Aksi remaja sebagai tukang buli? Yaa kata buli tidak asing lagi bagi telinga-telinga pelajar atau remaja. Setiap remaja pasti pernah mengetahui atau mengalami peristiwa tersebut. Remaja yang lemah adalah sasaran empuk bagi teman-temannya untuk dibuli. Aksi mengjek, memukul, menarik rambut, mendorong orang lain, dan lain sebagainya.
Namun sebelumnya apa sih yang dimaksud dengan buli/bullying? Bagaimana ini bisa terjadi? Itulah mungkin yang akan dikupas terlebih dahulu sebelum menginjak pada fenomena yang lebih jauh. Kata buli/bullying menurut Wikipedia memiliki arti suatu perbuatan mengasari yang lemah dengan tujuan untuk menunjukkan kekuatan masing-masing. Menurut buku arti kata bahasa indonesia adalah ancaman dari yang lebih kuat ke yang lebih lemah. Sehingga dapat disimpulkan sebagai perilaku yang mengancam individu lemah agar mau menuruti keinginan seseorang yang lebih kuat dengan cara kasar.
Perilaku bullying/buli ada dua macam. Ada buli fisikal dan juga ada buli mental. Perilaku buli fisikal adalah perilaku buli yang menyerang atau mengancam melibatkan kontak fisik terhadap individu yang lemah. Seperti mendorong, menarik rambut, menendang, memukul, dan lain sebagainya. Yang jelas bisa membuat individu mengalami cidera.

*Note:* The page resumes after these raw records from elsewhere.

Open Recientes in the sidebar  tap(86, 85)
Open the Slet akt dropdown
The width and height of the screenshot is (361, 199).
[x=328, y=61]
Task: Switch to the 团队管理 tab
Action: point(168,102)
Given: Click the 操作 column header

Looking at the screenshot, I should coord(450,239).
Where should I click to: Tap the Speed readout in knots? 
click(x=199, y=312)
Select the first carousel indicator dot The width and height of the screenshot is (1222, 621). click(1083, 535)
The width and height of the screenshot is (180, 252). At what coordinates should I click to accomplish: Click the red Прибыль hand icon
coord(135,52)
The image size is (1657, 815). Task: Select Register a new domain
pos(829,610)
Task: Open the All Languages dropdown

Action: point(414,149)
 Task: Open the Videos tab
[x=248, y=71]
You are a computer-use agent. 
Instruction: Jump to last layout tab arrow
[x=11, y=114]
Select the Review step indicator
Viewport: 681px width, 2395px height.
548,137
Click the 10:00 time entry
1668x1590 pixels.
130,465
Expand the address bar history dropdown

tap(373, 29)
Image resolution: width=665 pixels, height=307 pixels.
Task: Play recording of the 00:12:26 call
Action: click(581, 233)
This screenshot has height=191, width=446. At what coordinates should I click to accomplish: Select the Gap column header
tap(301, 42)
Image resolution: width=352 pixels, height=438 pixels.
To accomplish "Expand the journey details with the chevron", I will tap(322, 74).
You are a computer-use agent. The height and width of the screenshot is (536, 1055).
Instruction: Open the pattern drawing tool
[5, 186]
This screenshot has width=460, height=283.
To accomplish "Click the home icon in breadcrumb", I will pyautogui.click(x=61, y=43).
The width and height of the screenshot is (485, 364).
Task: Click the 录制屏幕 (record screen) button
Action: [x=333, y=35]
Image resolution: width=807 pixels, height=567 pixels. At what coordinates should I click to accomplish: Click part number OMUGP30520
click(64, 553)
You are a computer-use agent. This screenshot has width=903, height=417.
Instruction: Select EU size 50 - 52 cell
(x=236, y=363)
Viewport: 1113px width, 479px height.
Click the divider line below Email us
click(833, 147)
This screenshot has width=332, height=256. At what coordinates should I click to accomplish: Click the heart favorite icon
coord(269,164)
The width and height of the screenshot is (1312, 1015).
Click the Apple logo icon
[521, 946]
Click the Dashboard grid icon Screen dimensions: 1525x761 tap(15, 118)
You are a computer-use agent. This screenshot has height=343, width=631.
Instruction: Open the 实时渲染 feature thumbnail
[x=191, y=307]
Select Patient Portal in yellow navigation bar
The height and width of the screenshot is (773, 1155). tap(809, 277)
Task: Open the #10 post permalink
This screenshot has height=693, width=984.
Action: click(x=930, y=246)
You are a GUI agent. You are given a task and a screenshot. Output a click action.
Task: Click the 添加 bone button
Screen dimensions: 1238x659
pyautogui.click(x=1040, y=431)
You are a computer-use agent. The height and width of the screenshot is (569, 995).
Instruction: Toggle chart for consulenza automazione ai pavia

Sedangkan yang kedua adalah perilaku buli mental yaitu perilaku yang menyerang atau mengancam dengan cara verbal atau lisan. Seperti mengejek-ejek teman dengan menggunakan namanya. Atau mungkin nama orang tuanya karena mungkin dinilai unik atau menggelikan. Inilah perilaku yang kurang etis jika dilakukan oleh seorang remaja. Karena perilaku seperti ini akan memunculkan sikap meremehkan atau kurangnya rasa menghormati kepada yang lebih tua. Perlunya peran guru untuk selalu membimbing dan mengarahkan muridnya untuk menuju ke arah yang lebih baik.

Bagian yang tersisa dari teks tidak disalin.